Preta, preta, pretinha. Assim como há centenas de tipos diferentes de fios cacheados, as peles pretas também têm uma imensa variedade de tons e precisam de produtos que ‘conversem’ com elas, valorizem sua beleza e enfeitem suas donas. A boa notícia é que marcas nacionais – na esteira das internacionais – voltam seus olhos para esta consumidora e ampliam suas cartelas de produtos. De quebra, facilitam a vida do maquiador que consegue ter de tudo um pouco em sua bancada.

> _DADOS FORNECIDOS_:
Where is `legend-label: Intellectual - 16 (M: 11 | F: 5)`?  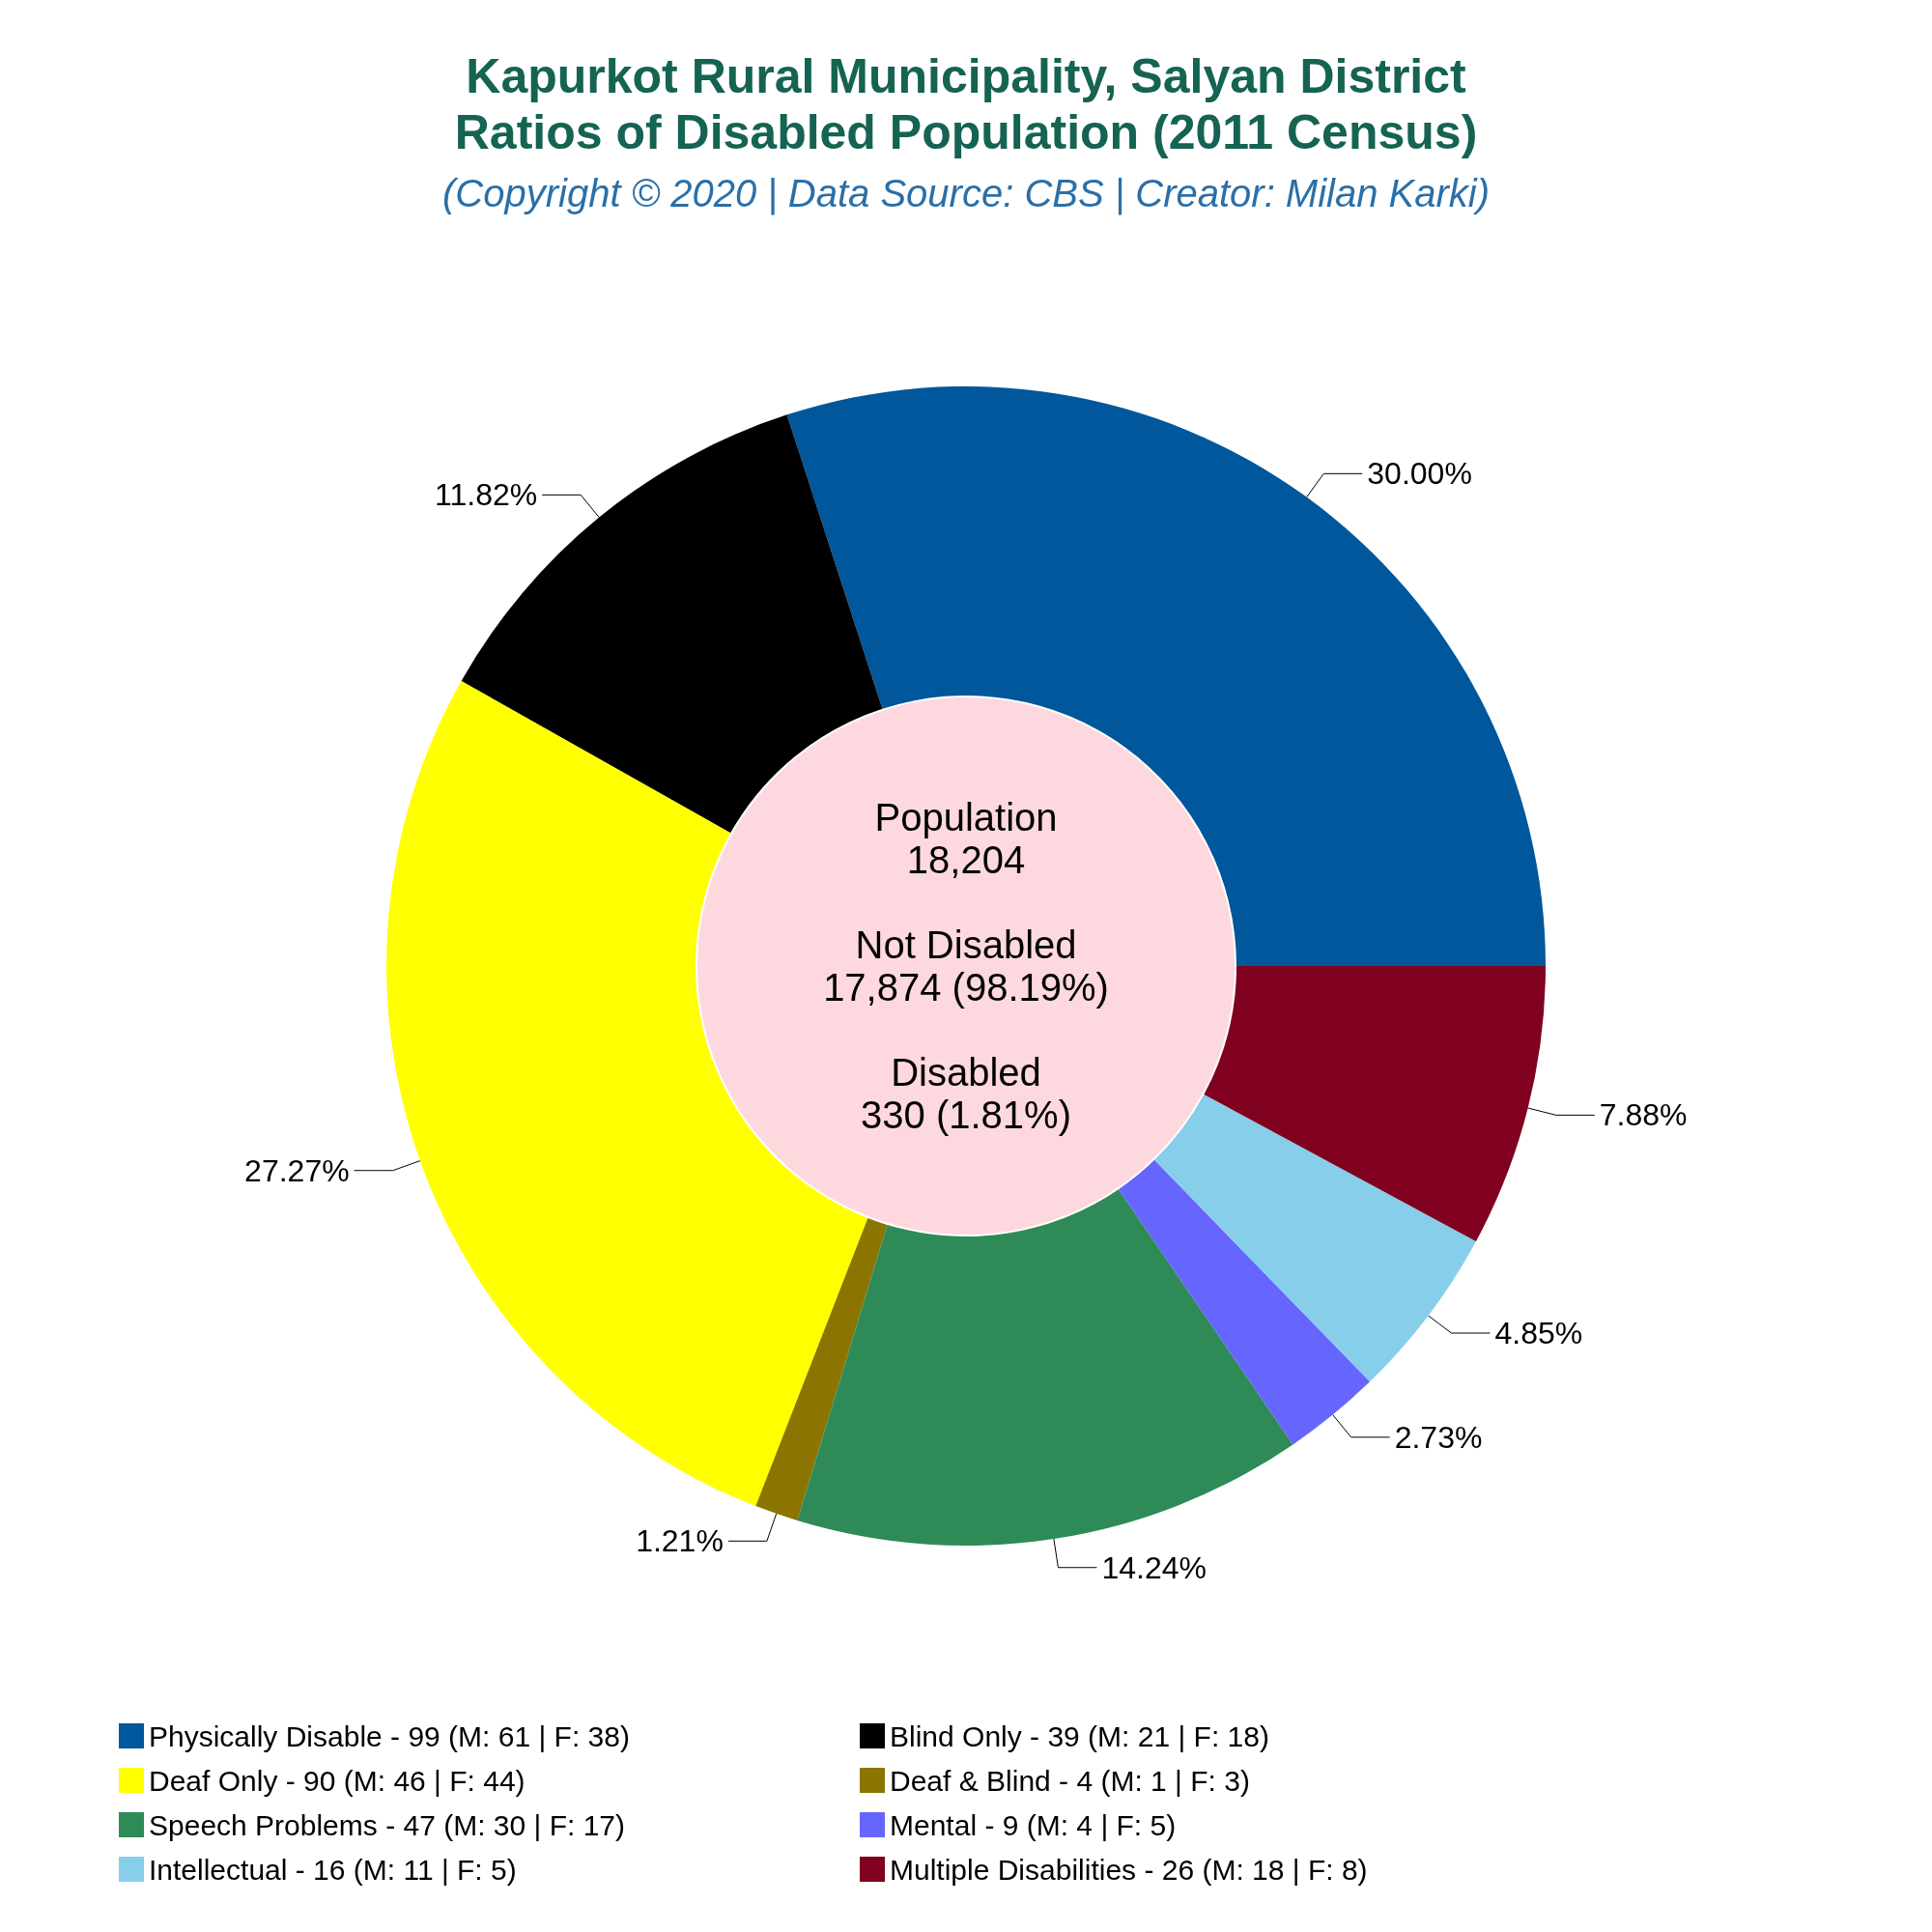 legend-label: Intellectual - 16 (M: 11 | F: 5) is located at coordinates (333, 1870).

* * *

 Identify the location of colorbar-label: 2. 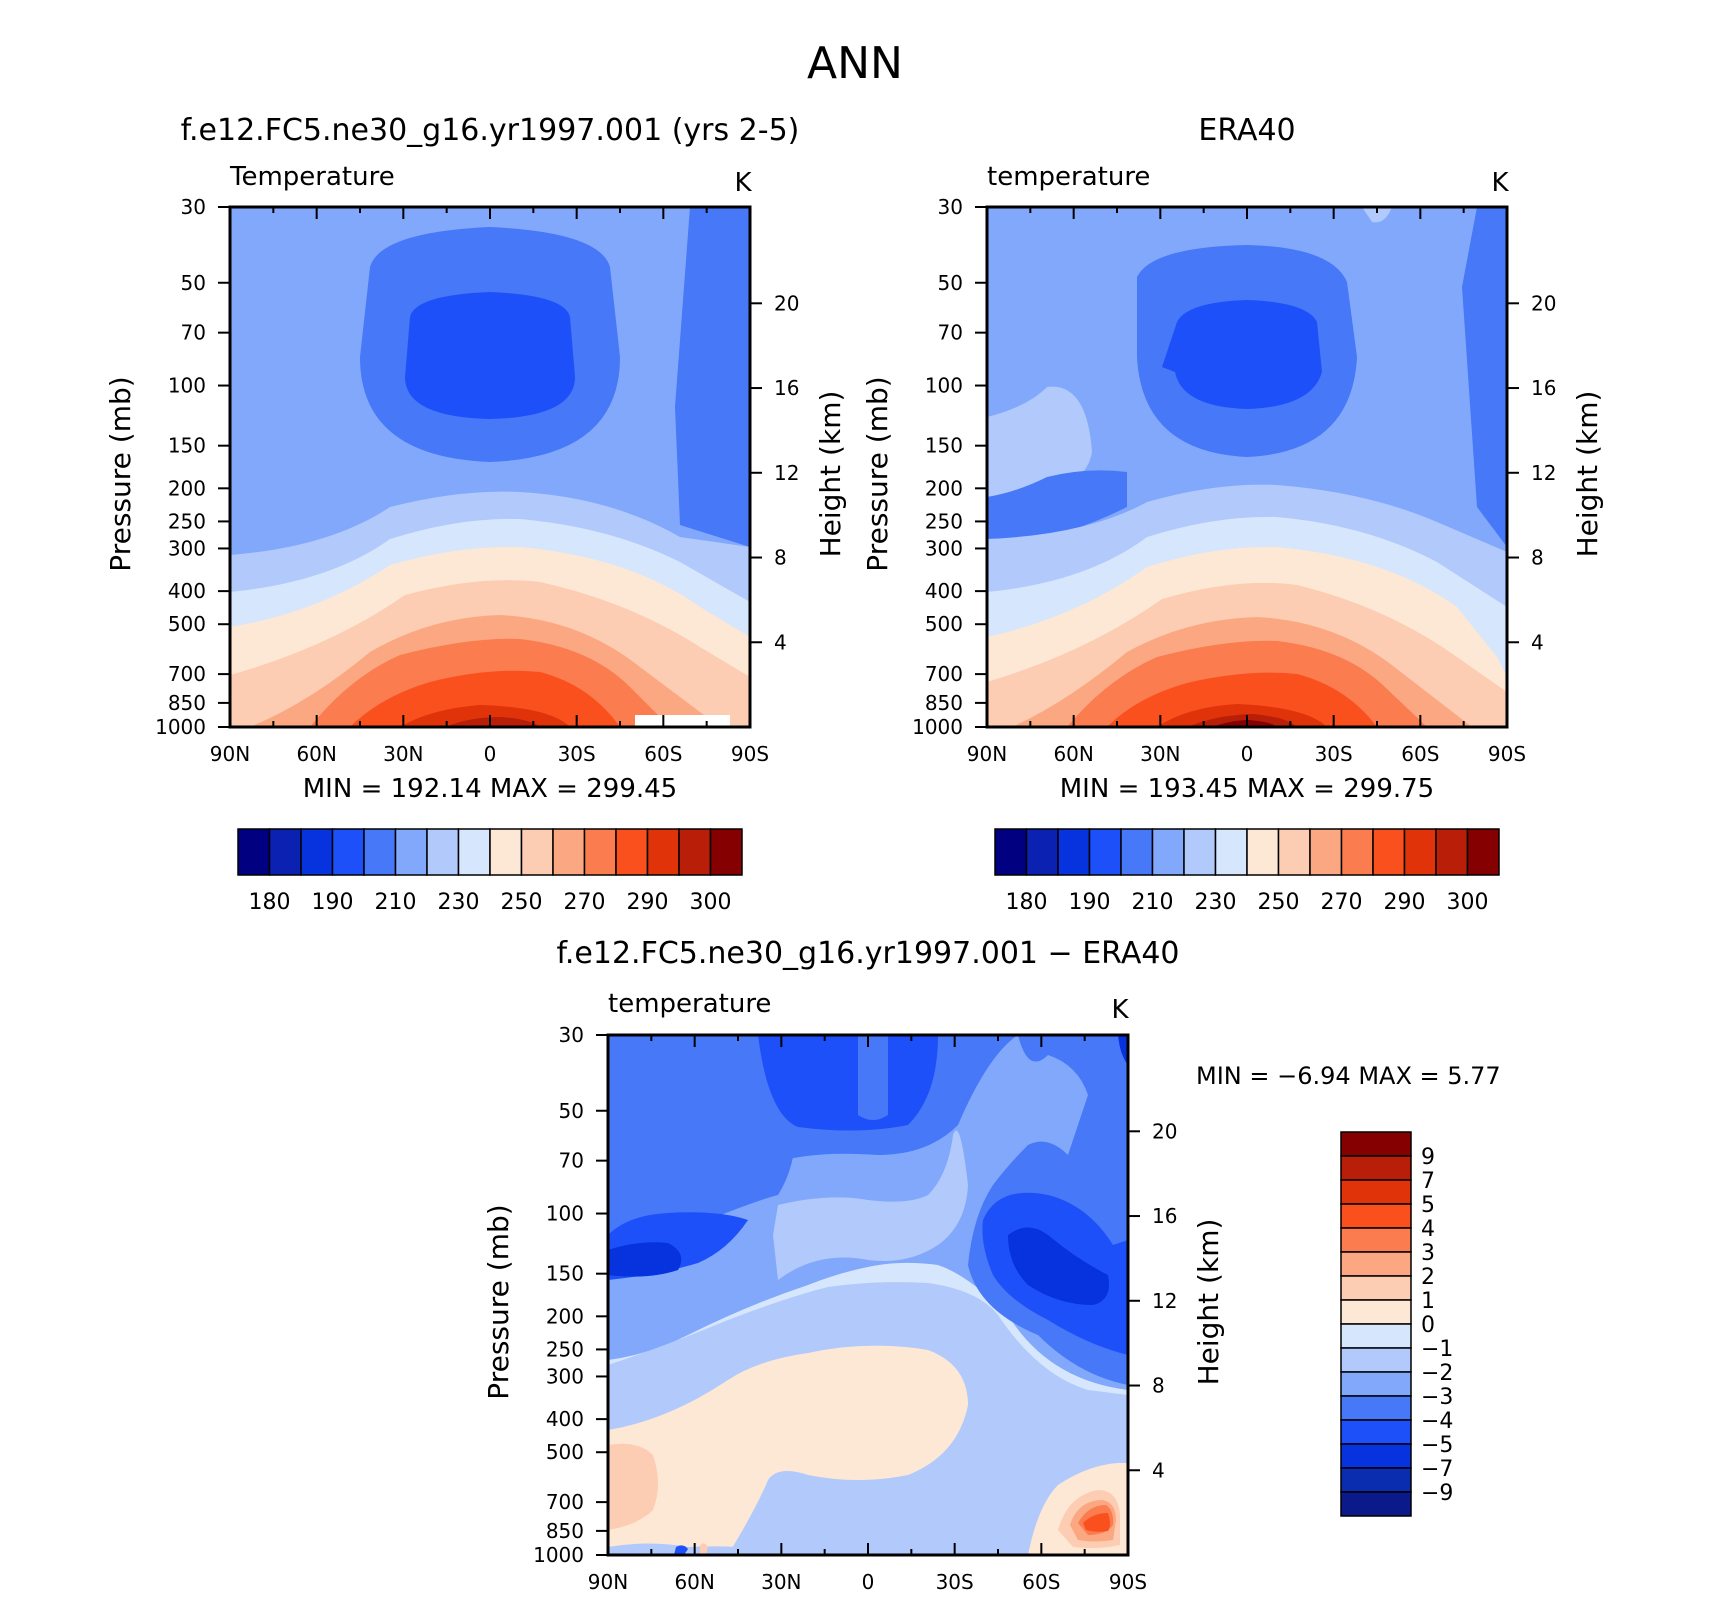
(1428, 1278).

* * *

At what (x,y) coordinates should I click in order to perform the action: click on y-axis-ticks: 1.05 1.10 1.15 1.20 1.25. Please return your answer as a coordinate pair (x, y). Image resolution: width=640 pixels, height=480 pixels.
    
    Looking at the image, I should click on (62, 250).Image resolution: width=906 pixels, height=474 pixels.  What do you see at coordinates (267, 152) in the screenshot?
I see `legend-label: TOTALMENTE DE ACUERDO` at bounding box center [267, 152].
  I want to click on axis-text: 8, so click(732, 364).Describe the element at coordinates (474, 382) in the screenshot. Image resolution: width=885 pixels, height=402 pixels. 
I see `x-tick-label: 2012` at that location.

> _ENUNCIADO A_:
Diga se cada afirmação abaixo está de acordo com o texto sobre produtos para peles pretas. Responda sim ou não e cite as palavras do texto que decidem a questão.
(i) As marcas nacionais seguiram as internacionais ao ampliar suas cartelas de produtos.
(ii) As peles pretas apresentam poucos tons.
(iii) A ampliação das cartelas dificulta o trabalho do maquiador.
> _ENUNCIADO B_: Reescreva de forma mais curta o parágrafo do texto sobre produtos para peles pretas que começa com "Preta, preta, pretinha", mantendo os fatos principais.
> _ENUNCIADO C_: Continue o texto sobre produtos para peles pretas a partir da última frase apresentada.

> _RESPOSTA A_:
(i) Sim: "marcas nacionais – na esteira das internacionais – voltam seus olhos para esta consumidora e ampliam suas cartelas de produtos".
(ii) Não: "as peles pretas também têm uma imensa variedade de tons".
(iii) Não: "facilitam a vida do maquiador que consegue ter de tudo um pouco em sua bancada".

> _RESPOSTA B_: As peles pretas têm uma grande variedade de tons, como os fios cacheados têm muitos tipos, e precisam de produtos adequados que valorizem sua beleza. Seguindo as marcas internacionais, as nacionais passaram a atender essa consumidora e ampliaram suas cartelas. Isso também facilita o trabalho do maquiador, que pode ter um pouco de tudo em sua bancada.

> _RESPOSTA C_:
Renata Deos
Falar de beleza negra nos dias de hoje requer um olhar ao passado. Se pensarmos que a abolição da escravatura no nosso País aconteceu em 1888 e que só no final da década de 1970 os movimentos em defesa da população negra conseguiram mais protagonismo, por exemplo, o Movimento Negro Unificado (MNU), que nasceu em 1978. Ou seja, a pauta antirracista demorou para ganhar espaço e visibilidade. No entanto, uma das maiores conquistas do movimento negro no País foi a adoção por parte do governo brasileiro da nomenclatura “negro” como sendo a soma da população preta e parda, definição incorporada ao Estatuto da Igualdade Racial de 2010. Com essa adoção, o Censo de 2022, pela primeira vez desde 1991 revelou um país de maioria negra 55,5%, enquanto brancos 43,5%.
E quando se fala de maioria, todo mundo presta a atenção.
Várias marcas de beleza já buscavam trazer o tema da diversidade para seu portfólio de produtos, porém quem soube fazer barulho e chamar a atenção foi a marca da cantora Rihanna que em 2017 anunciou uma cartela com 40 tonalidades de base.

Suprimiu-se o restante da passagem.